## RECORDS TO PROCESS
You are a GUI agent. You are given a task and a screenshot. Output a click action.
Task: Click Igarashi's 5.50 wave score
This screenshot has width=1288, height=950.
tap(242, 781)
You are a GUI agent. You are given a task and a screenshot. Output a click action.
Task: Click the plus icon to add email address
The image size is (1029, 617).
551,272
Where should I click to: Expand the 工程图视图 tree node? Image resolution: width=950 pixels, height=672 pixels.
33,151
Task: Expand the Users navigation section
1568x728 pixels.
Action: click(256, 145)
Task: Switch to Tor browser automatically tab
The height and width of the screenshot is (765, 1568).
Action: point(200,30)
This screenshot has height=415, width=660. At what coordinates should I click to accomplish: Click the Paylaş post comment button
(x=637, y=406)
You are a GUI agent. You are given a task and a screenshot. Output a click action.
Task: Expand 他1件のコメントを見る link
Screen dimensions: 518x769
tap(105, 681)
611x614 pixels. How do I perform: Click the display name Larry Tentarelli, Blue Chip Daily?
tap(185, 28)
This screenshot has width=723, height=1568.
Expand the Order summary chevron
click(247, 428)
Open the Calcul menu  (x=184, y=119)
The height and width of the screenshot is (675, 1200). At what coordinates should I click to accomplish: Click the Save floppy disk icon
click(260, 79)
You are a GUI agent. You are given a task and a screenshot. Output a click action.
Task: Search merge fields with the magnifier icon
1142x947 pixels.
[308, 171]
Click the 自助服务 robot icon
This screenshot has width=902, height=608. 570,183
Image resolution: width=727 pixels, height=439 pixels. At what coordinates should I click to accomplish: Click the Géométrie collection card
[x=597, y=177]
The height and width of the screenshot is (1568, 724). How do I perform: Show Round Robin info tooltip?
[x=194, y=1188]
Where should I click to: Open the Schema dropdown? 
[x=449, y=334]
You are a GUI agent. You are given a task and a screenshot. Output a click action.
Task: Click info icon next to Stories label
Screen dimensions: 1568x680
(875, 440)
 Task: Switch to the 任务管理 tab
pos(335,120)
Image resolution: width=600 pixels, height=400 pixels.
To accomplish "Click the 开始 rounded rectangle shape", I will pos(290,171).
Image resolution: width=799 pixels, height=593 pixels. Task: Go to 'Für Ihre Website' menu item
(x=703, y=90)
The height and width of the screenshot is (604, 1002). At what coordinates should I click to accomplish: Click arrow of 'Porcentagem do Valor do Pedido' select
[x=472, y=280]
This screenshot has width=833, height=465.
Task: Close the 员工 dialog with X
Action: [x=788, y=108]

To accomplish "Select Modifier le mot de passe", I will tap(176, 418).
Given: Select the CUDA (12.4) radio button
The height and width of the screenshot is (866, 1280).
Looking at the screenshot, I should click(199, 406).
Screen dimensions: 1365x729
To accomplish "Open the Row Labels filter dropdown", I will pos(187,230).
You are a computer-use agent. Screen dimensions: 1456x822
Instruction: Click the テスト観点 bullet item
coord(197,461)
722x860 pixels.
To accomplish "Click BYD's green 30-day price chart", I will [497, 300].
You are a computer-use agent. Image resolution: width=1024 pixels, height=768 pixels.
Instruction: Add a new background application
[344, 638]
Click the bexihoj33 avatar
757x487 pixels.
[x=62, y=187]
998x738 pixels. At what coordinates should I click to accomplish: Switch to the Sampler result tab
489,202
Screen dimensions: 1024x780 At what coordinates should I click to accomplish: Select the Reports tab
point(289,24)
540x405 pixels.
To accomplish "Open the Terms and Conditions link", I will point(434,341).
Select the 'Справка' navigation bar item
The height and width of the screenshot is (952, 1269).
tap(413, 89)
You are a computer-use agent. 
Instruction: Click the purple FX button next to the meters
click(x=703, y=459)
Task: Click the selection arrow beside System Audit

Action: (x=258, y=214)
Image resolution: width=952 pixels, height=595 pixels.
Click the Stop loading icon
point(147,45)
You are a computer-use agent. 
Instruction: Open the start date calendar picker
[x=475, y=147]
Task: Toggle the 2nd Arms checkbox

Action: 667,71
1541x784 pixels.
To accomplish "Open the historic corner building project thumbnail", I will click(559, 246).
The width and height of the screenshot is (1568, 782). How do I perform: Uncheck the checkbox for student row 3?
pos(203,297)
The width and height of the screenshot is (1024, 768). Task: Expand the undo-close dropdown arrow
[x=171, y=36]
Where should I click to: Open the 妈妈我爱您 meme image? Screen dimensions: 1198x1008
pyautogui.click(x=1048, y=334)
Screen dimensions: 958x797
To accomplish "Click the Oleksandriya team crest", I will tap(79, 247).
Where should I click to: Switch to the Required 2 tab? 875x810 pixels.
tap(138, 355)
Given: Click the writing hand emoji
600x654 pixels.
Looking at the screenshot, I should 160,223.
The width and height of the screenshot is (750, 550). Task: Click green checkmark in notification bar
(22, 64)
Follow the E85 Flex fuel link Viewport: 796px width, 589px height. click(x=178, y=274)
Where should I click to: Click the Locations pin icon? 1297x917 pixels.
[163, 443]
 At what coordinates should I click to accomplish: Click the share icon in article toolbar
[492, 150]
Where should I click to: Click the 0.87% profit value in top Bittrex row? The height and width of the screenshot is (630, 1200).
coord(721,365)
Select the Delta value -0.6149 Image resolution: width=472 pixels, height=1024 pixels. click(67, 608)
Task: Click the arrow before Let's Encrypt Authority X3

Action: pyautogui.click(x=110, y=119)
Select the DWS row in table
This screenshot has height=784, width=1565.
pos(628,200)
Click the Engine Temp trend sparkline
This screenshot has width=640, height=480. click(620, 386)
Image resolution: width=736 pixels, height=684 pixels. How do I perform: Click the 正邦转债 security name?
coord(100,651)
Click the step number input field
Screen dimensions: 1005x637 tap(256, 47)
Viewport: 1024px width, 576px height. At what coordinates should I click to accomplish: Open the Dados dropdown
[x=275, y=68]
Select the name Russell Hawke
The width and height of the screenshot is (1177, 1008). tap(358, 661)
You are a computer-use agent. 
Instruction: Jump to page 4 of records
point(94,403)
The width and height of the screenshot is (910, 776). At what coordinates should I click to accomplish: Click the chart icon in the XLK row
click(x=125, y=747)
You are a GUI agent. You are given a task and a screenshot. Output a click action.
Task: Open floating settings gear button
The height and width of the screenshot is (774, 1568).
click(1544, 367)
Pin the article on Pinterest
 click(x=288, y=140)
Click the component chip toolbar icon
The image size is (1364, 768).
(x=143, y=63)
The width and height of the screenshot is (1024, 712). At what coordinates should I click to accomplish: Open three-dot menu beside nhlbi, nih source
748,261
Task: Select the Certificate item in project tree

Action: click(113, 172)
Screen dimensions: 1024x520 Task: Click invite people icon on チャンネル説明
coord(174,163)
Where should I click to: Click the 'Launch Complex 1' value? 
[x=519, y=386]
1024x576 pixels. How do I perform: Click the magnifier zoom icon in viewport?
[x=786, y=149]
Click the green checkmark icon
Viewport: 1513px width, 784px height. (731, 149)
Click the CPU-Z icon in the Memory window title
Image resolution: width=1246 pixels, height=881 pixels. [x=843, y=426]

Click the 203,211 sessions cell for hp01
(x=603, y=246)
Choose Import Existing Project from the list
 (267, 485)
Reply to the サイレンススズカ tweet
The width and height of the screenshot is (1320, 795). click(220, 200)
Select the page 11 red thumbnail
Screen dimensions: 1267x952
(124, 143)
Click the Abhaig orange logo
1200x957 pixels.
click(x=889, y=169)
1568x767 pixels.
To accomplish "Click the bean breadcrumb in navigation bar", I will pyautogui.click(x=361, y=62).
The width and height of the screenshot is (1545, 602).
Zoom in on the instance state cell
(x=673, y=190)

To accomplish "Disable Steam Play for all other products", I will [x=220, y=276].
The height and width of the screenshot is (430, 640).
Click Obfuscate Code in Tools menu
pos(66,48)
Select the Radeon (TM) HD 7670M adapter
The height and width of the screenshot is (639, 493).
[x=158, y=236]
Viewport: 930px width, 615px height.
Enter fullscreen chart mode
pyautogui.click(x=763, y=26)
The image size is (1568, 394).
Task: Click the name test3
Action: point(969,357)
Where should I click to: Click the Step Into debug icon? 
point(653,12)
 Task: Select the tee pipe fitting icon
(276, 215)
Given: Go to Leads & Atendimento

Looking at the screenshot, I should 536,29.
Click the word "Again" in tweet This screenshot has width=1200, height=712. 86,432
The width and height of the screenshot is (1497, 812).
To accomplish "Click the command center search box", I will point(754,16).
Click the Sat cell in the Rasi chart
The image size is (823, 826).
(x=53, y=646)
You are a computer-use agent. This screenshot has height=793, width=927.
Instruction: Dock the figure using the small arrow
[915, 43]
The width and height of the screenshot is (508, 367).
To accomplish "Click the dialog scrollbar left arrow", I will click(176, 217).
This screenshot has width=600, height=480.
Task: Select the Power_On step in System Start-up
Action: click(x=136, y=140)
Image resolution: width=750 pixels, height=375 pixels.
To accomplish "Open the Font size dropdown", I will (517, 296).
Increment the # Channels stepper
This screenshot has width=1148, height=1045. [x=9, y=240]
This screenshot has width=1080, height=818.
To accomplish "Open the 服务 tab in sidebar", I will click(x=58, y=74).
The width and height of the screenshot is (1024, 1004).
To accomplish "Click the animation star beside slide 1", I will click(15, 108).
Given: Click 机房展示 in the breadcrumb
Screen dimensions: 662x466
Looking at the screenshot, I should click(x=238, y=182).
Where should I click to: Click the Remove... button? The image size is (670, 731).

## TASK DETAILS
Precisely reproduce the lines of the entries, beginning at the first and ending at the one containing "Task: Click the plus". Add nothing.

## SOLUTION TO THE EXERCISE
You are a GUI agent. You are given a task and a screenshot. Output a click action.
Task: Click Igarashi's 5.50 wave score
This screenshot has width=1288, height=950.
tap(242, 781)
You are a GUI agent. You are given a task and a screenshot. Output a click action.
Task: Click the plus icon to add email address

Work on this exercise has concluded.